Stored data entries

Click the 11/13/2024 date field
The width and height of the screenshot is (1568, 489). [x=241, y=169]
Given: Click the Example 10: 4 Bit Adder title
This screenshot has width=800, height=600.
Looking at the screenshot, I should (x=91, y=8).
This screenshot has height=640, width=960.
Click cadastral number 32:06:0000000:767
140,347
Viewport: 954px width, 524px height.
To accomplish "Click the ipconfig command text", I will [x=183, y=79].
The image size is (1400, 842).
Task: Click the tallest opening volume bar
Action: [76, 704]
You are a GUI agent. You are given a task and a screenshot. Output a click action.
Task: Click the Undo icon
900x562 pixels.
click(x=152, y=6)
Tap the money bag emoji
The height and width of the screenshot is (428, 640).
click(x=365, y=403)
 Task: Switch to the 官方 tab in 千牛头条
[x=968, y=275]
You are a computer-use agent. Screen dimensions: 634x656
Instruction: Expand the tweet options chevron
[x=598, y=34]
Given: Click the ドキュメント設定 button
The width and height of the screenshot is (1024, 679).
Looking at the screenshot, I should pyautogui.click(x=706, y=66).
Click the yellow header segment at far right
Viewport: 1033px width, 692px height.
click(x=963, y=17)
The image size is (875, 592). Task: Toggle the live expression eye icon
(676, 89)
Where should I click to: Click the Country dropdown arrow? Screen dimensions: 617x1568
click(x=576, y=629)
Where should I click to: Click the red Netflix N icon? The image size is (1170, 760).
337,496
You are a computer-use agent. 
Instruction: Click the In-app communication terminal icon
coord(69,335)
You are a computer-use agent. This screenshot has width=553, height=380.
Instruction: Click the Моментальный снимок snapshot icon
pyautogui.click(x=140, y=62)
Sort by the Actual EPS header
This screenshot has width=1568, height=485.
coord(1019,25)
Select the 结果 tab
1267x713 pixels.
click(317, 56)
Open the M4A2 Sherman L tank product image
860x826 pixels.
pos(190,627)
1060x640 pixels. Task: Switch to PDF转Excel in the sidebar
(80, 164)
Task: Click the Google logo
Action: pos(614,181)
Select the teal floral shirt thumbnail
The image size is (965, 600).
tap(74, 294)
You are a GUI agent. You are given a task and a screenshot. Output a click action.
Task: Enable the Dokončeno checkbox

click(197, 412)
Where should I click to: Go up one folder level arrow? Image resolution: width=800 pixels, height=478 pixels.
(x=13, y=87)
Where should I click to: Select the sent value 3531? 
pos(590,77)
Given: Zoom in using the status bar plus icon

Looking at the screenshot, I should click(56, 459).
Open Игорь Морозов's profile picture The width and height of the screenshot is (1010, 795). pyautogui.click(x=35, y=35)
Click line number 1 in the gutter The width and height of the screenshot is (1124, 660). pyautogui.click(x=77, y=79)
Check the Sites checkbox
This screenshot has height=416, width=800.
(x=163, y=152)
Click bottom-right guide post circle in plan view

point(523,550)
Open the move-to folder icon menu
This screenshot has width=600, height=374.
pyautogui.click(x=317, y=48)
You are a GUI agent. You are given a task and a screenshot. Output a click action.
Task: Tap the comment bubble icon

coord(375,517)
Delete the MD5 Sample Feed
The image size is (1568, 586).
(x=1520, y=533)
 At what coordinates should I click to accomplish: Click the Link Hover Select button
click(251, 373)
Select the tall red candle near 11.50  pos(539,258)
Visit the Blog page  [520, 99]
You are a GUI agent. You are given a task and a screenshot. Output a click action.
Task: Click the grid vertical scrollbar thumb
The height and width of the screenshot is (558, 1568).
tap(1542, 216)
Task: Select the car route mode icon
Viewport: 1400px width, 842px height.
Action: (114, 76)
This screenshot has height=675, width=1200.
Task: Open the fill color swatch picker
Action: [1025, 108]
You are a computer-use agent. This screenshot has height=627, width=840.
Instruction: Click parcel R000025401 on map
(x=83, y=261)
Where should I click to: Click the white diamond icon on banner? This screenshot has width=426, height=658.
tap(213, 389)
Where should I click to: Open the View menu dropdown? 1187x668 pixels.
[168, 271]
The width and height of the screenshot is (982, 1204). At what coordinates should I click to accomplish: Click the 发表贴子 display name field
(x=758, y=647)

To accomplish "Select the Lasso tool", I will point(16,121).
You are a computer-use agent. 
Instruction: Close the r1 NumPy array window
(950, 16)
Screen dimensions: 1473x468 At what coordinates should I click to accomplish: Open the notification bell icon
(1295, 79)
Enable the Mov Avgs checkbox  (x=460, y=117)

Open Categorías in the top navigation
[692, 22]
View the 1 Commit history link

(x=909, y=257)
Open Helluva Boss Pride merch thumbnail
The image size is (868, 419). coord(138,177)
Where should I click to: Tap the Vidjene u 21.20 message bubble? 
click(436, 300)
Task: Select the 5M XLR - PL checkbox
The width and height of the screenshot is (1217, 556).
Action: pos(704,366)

TASK INSTRUCTIONS ▸
What is needed here is an exact copy of all the records above.

TASK RESULT ▸
Click the 11/13/2024 date field
The width and height of the screenshot is (1568, 489). [x=241, y=169]
Given: Click the Example 10: 4 Bit Adder title
This screenshot has width=800, height=600.
Looking at the screenshot, I should (x=91, y=8).
This screenshot has height=640, width=960.
Click cadastral number 32:06:0000000:767
140,347
Viewport: 954px width, 524px height.
To accomplish "Click the ipconfig command text", I will [x=183, y=79].
The image size is (1400, 842).
Task: Click the tallest opening volume bar
Action: [76, 704]
You are a GUI agent. You are given a task and a screenshot. Output a click action.
Task: Click the Undo icon
900x562 pixels.
click(x=152, y=6)
Tap the money bag emoji
The height and width of the screenshot is (428, 640).
click(x=365, y=403)
 Task: Switch to the 官方 tab in 千牛头条
[x=968, y=275]
You are a computer-use agent. Screen dimensions: 634x656
Instruction: Expand the tweet options chevron
[x=598, y=34]
Given: Click the ドキュメント設定 button
The width and height of the screenshot is (1024, 679).
Looking at the screenshot, I should pyautogui.click(x=706, y=66).
Click the yellow header segment at far right
Viewport: 1033px width, 692px height.
click(x=963, y=17)
The image size is (875, 592). Task: Toggle the live expression eye icon
(676, 89)
Where should I click to: Click the Country dropdown arrow? Screen dimensions: 617x1568
click(x=576, y=629)
Where should I click to: Click the red Netflix N icon? The image size is (1170, 760).
337,496
You are a computer-use agent. 
Instruction: Click the In-app communication terminal icon
coord(69,335)
You are a computer-use agent. This screenshot has width=553, height=380.
Instruction: Click the Моментальный снимок snapshot icon
pyautogui.click(x=140, y=62)
Sort by the Actual EPS header
This screenshot has width=1568, height=485.
coord(1019,25)
Select the 结果 tab
1267x713 pixels.
click(317, 56)
Open the M4A2 Sherman L tank product image
860x826 pixels.
pos(190,627)
1060x640 pixels. Task: Switch to PDF转Excel in the sidebar
(80, 164)
Task: Click the Google logo
Action: pos(614,181)
Select the teal floral shirt thumbnail
The image size is (965, 600).
tap(74, 294)
You are a GUI agent. You are given a task and a screenshot. Output a click action.
Task: Enable the Dokončeno checkbox

click(197, 412)
Where should I click to: Go up one folder level arrow? Image resolution: width=800 pixels, height=478 pixels.
(x=13, y=87)
Where should I click to: Select the sent value 3531? 
pos(590,77)
Given: Zoom in using the status bar plus icon

Looking at the screenshot, I should click(56, 459).
Open Игорь Морозов's profile picture The width and height of the screenshot is (1010, 795). pyautogui.click(x=35, y=35)
Click line number 1 in the gutter The width and height of the screenshot is (1124, 660). pyautogui.click(x=77, y=79)
Check the Sites checkbox
This screenshot has height=416, width=800.
(x=163, y=152)
Click bottom-right guide post circle in plan view

point(523,550)
Open the move-to folder icon menu
This screenshot has width=600, height=374.
pyautogui.click(x=317, y=48)
You are a GUI agent. You are given a task and a screenshot. Output a click action.
Task: Tap the comment bubble icon

coord(375,517)
Delete the MD5 Sample Feed
The image size is (1568, 586).
(x=1520, y=533)
 At what coordinates should I click to accomplish: Click the Link Hover Select button
click(251, 373)
Select the tall red candle near 11.50  pos(539,258)
Visit the Blog page  [520, 99]
You are a GUI agent. You are given a task and a screenshot. Output a click action.
Task: Click the grid vertical scrollbar thumb
The height and width of the screenshot is (558, 1568).
tap(1542, 216)
Task: Select the car route mode icon
Viewport: 1400px width, 842px height.
Action: (114, 76)
This screenshot has height=675, width=1200.
Task: Open the fill color swatch picker
Action: [1025, 108]
You are a computer-use agent. This screenshot has height=627, width=840.
Instruction: Click parcel R000025401 on map
(x=83, y=261)
Where should I click to: Click the white diamond icon on banner? This screenshot has width=426, height=658.
tap(213, 389)
Where should I click to: Open the View menu dropdown? 1187x668 pixels.
[168, 271]
The width and height of the screenshot is (982, 1204). At what coordinates should I click to accomplish: Click the 发表贴子 display name field
(x=758, y=647)

To accomplish "Select the Lasso tool", I will point(16,121).
You are a computer-use agent. 
Instruction: Close the r1 NumPy array window
(950, 16)
Screen dimensions: 1473x468 At what coordinates should I click to accomplish: Open the notification bell icon
(1295, 79)
Enable the Mov Avgs checkbox  (x=460, y=117)

Open Categorías in the top navigation
[692, 22]
View the 1 Commit history link

(x=909, y=257)
Open Helluva Boss Pride merch thumbnail
The image size is (868, 419). coord(138,177)
Where should I click to: Tap the Vidjene u 21.20 message bubble? 
click(436, 300)
Task: Select the 5M XLR - PL checkbox
The width and height of the screenshot is (1217, 556).
Action: pos(704,366)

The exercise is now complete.